Crítica publicada no Jornal do Brasil
Por Flora Sussekind – Rio de Janeiro – 13.07.1979
A História de um Lápis num Cenário Mágico
Ao mesmo tempo, monólogo de um lápis multicolorido e discussão sobre o processo de criação artística, assim é O Lápis Mágico, espetáculo infantil em cartaz no SESC da Tijuca, com texto e direção de Luiz Sorel, É difícil encontrar um monologo que prende a atenção da plateia infantil por muito tempo. Em geral, a quebra da ação implicada no monólogo costuma motivar um imediato desinteresse por parte da criança. No caso de O Lápis Mágico, a graça não estará apenas na transformação do lápis, sem cor, em produtor colorido de desenhos e histórias ou no texto muito bom de Sorel.
É, sobretudo, no excelente cenário de Gilberto Vigna que se concentram as atenções. Se o que predomina no espetáculo é um monólogo dirigido à plateia, em cena se pode assistir, igualmente, a um constante diálogo entre os diferentes recursos expressivos mobilizados pela peça. Entre o lápis mágico e suas criações dão lugar, na peça de Sorel, a uma discussão sobre o próprio espetáculo. As dúvidas do lápis se estendem da história à encenação.
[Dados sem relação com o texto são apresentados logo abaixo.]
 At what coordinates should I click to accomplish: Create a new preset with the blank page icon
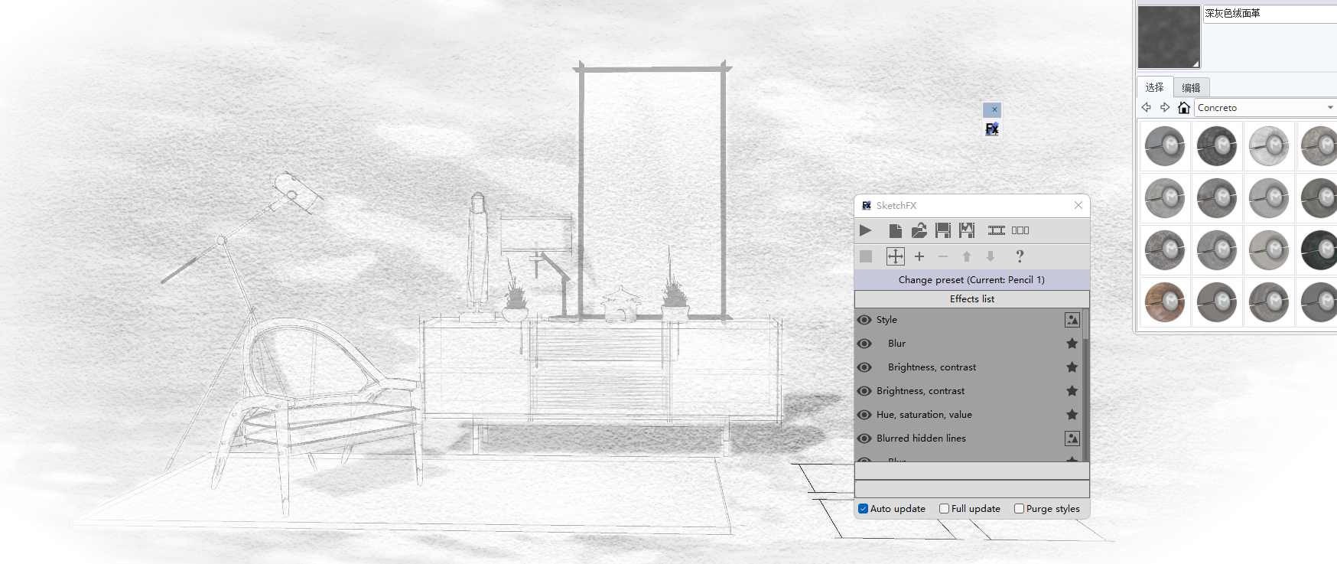click(895, 230)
O Lápis Mágico se desenrola num duplo movimento: conta paralelamente a história do lápis as dificuldades enfrentadas pelo artista no processo de criação e sua constante tensão diante dos elementos que o limitam e dos materiais de que se utiliza.
É um pintor quem primeiro ocupa o palco e se dirige ao público. Como se desenhasse, com o lápis na mão, movimenta-se o artista por um cenário constituído de grandes blocos com várias faces, tendo cada face um desenho diverso ou um diferente aproveitamento plástico do mesmo desenho. E, enquanto desenha, fala do seu trabalho e do lápis, seu instrumento de criação. Do monólogo do artista passa-se ao do lápis que ocupa magicamente a cena até o final do espetáculo. Um lápis preto que descobre inúmeras cores, e com elas, vai mudando por diversas vezes a sua ponta e descobrindo novos usos para cada cor. Até que por fim, assimila as cores usadas e se torna um lápis multicolorido e mágico. Na representação do lápis por Daise Polli, surgem no entanto, alguns problemas.
Por vezes, infantiliza demasiadamente seu comportamento cênico, falando com voz fininha e dando saltitos. O que destoa da complexidade de suas falas sobre a criação.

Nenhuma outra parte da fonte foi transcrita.